In [4]:
from datetime import datetime
import polars as pl
df = pl.read_csv("/home/sida/YIPENG/Task2_FactorTiming/data/gold_futures_comex/td_comex_xau_cnhusd_210104.csv")
df = df.with_columns(
    td_close_USD = pl.col("td_close") * 31.1035 * pl.col("CNHUSD_close")
)
df = df.with_columns(
    com_td_diff = pl.col("td_close_USD") - pl.col("comex_close"),
    xau_td_diff = pl.col("td_close_USD") - pl.col("xau_close"),
    xau_com_diff = pl.col("td_close_USD") - pl.col("xau_close")
)
df = df.head(100000)
df = df.to_pandas()
df.index = df["date"].apply(lambda x: datetime.strptime(x, "%Y-%m-%d %H:%M:%S"))
df = df.resample("10T").first()

In [11]:
import os
import sys
from typing import List
PROJ_DIR = "/home/sida/YIPENG/Task2_FactorTiming/src/UnifArb"
sys.path.append(PROJ_DIR)
import numpy as np
import pandas as pd
from sklearn.linear_model import LinearRegression
from sklearn.isotonic import IsotonicRegression
from typing import Union, Callable
import matplotlib.pyplot as plt
import seaborn as sns
from tqdm import tqdm

from lib.helper.DataLoader import DataLoader
from pykalman import KalmanFilter
from typing import Union, Tuple
import pandas as pd
from pykalman import KalmanFilter

class Detrendor:
    def __init__(self, col: str, window: int = 120, step: int = 3,
                 d_method = "istonic",
                 data_path = "metadata/PredictorLSretWide.csv",
                 start_date: int = 20000101,
                 end_date: int = 20240101,
                 data: pd.Series = pd.Series()) -> None:
        self._col = col
        self._window = window
        self._step = step
        self._data_path = data_path
        self._start_date = str(start_date)
        self._end_date = str(end_date)
        self._data: pd.Series = data.copy()
        
        self.d_method = d_method
    
    @property
    def group_data(self):
        if not hasattr(self, "_group_data"):
            self._group_data = self.create_rolling_datasets(
                self.data, self._window, self._step
            )
        
        return self._group_data

    @property
    def preds(self) -> pd.Series:
        """Results of rolling detrending."""
        if not hasattr(self, "_preds"):
            self.batch_detrend()
        
        return self._preds # type: ignore
    
    @property
    def data(self) -> pd.Series:
        """Original data."""
        if hasattr(self, "_updated"):
            return self._data
        
        if self._data.empty:
            d = DataLoader(path = self._data_path)
            col_data = d.get_full_col(self._col)
            self._data = col_data[
                col_data.first_valid_index() : col_data.last_valid_index()
            ]
        s_time = pd.to_datetime(self._start_date).strftime("%Y-%m-%d")
        e_time = pd.to_datetime(self._end_date).strftime("%Y-%m-%d")
        self._data = self._data[s_time : e_time]
        self._updated = True
        
        return self._data
    
    @property
    def col(self):
        return self._col

    @staticmethod
    def create_rolling_datasets(series: pd.Series,
                                window_size: int = 120, step_size = 6):
        """
            Create rolling datasets for training
        """
        rolling_datasets = []
        assert len(series) >= window_size, "Series is too short."
        for i in range(0, len(series) - window_size + 1, step_size):
            window = series.iloc[i : i + window_size]
            rolling_datasets.append(window)

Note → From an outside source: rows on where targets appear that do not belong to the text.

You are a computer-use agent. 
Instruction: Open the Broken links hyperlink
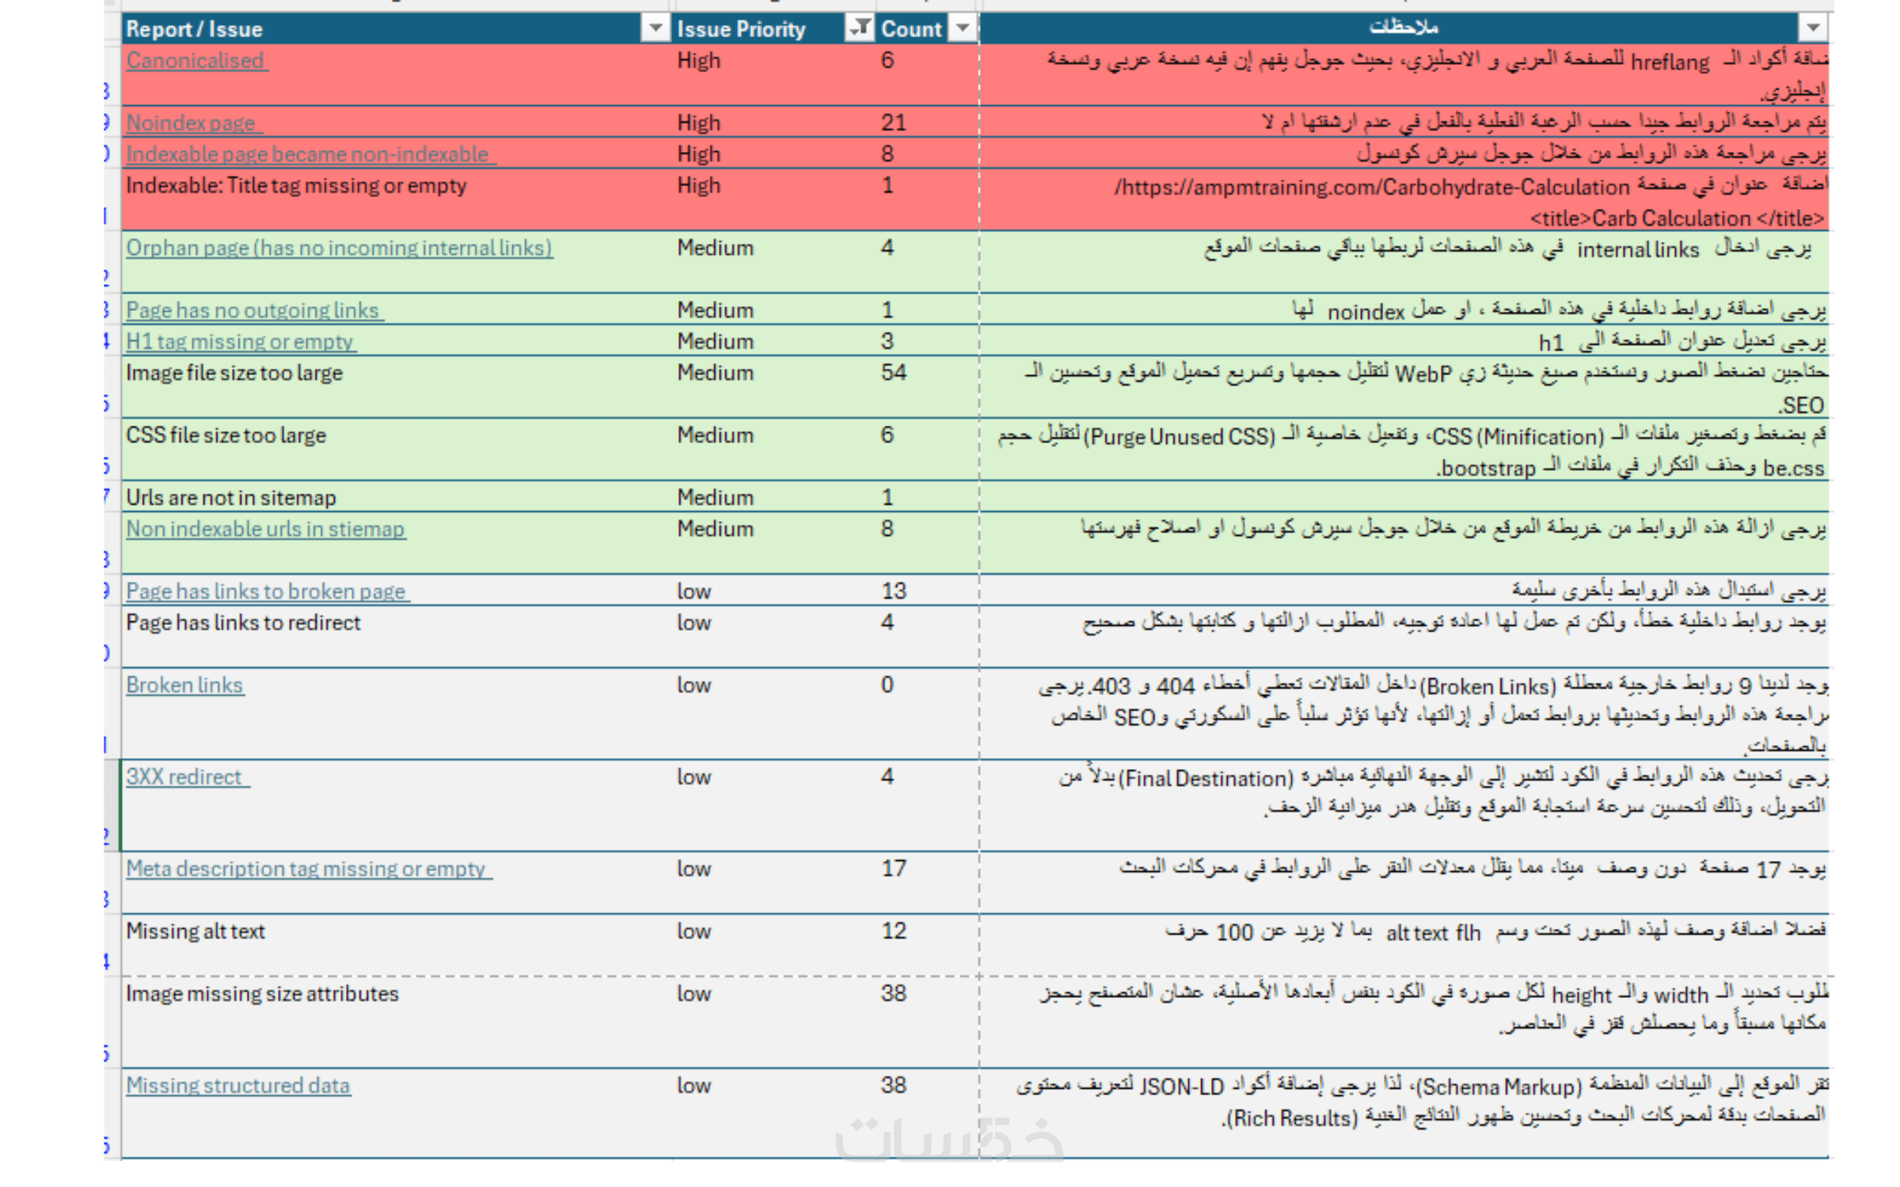(x=184, y=685)
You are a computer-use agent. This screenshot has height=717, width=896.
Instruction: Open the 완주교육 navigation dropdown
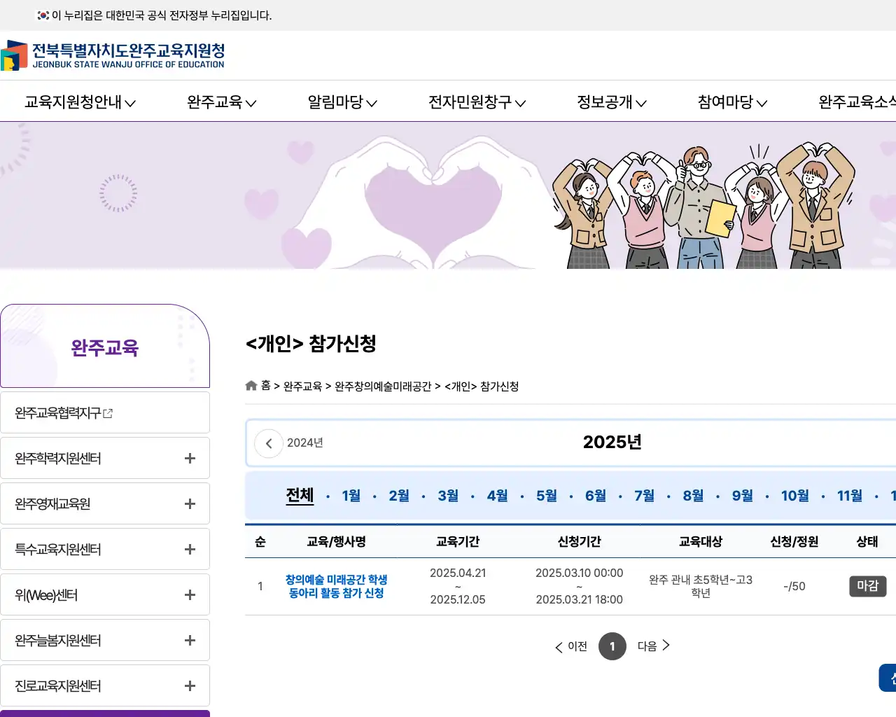tap(221, 102)
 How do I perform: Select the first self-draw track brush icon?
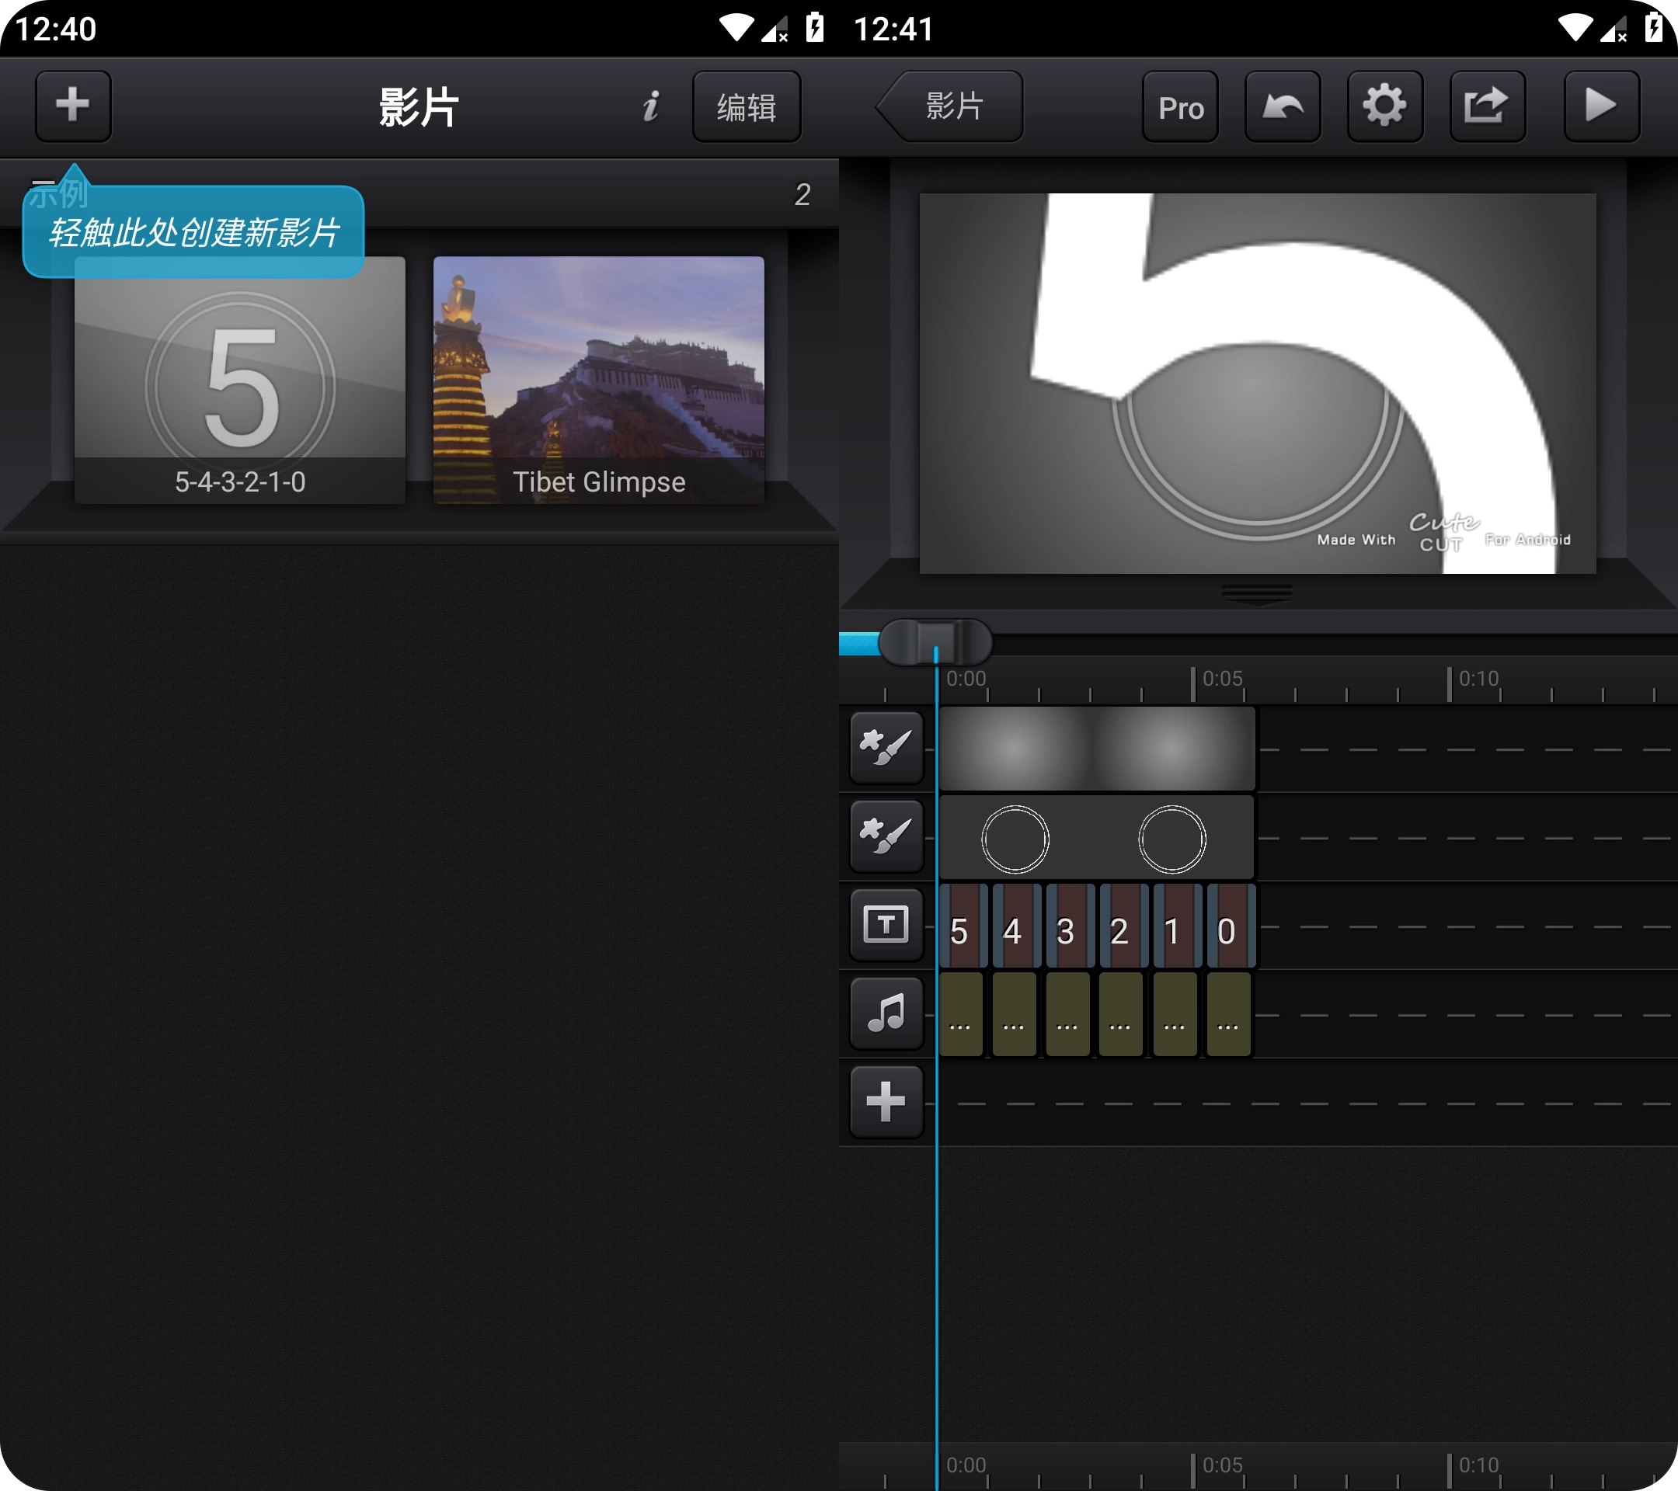coord(886,748)

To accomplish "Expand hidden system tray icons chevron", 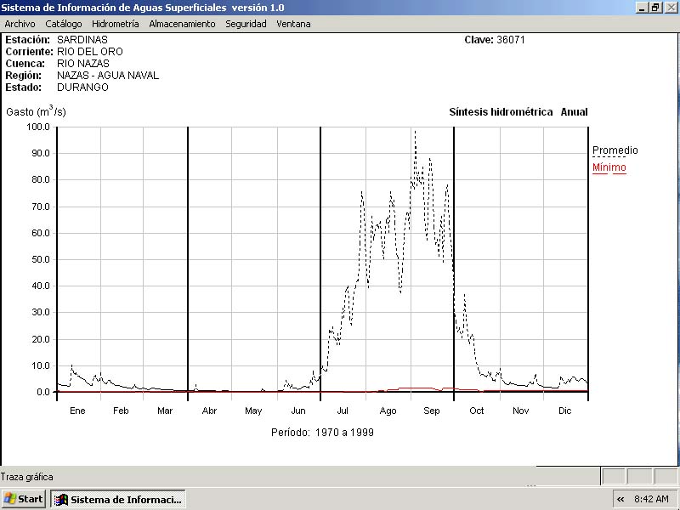I will [x=621, y=499].
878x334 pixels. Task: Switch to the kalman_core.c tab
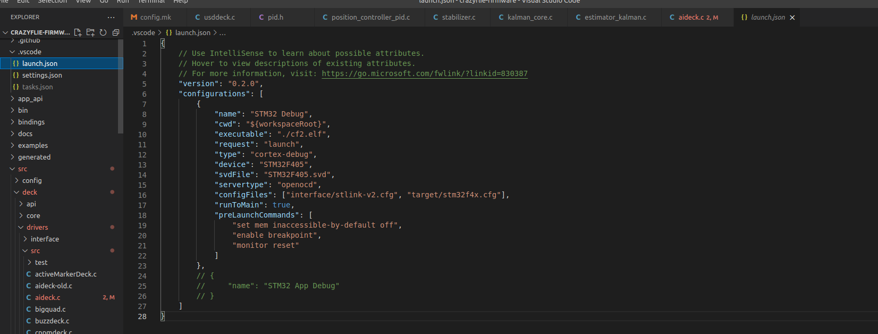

        return rolling_datasets
    
    @property
    def result(self) -> pd.DataFrame:
        df: pd.DataFrame = pd.concat([self.preds, self.data.cumsum()], axis = 1).sort_index()
        df = df.loc[df.first_valid_index() : df.last_valid_index()]
        df.columns = [self.detrend_col, self.col]

        return df
    
    def batch_detrend(self) -> pd.Series:
        """
            Use a part of data training, predict the future periods.
        """
        preds = []
        for data in self.group_data:
            data: pd.Series
            train_size = len(data) - self._step
            train_data = data.head(train_size)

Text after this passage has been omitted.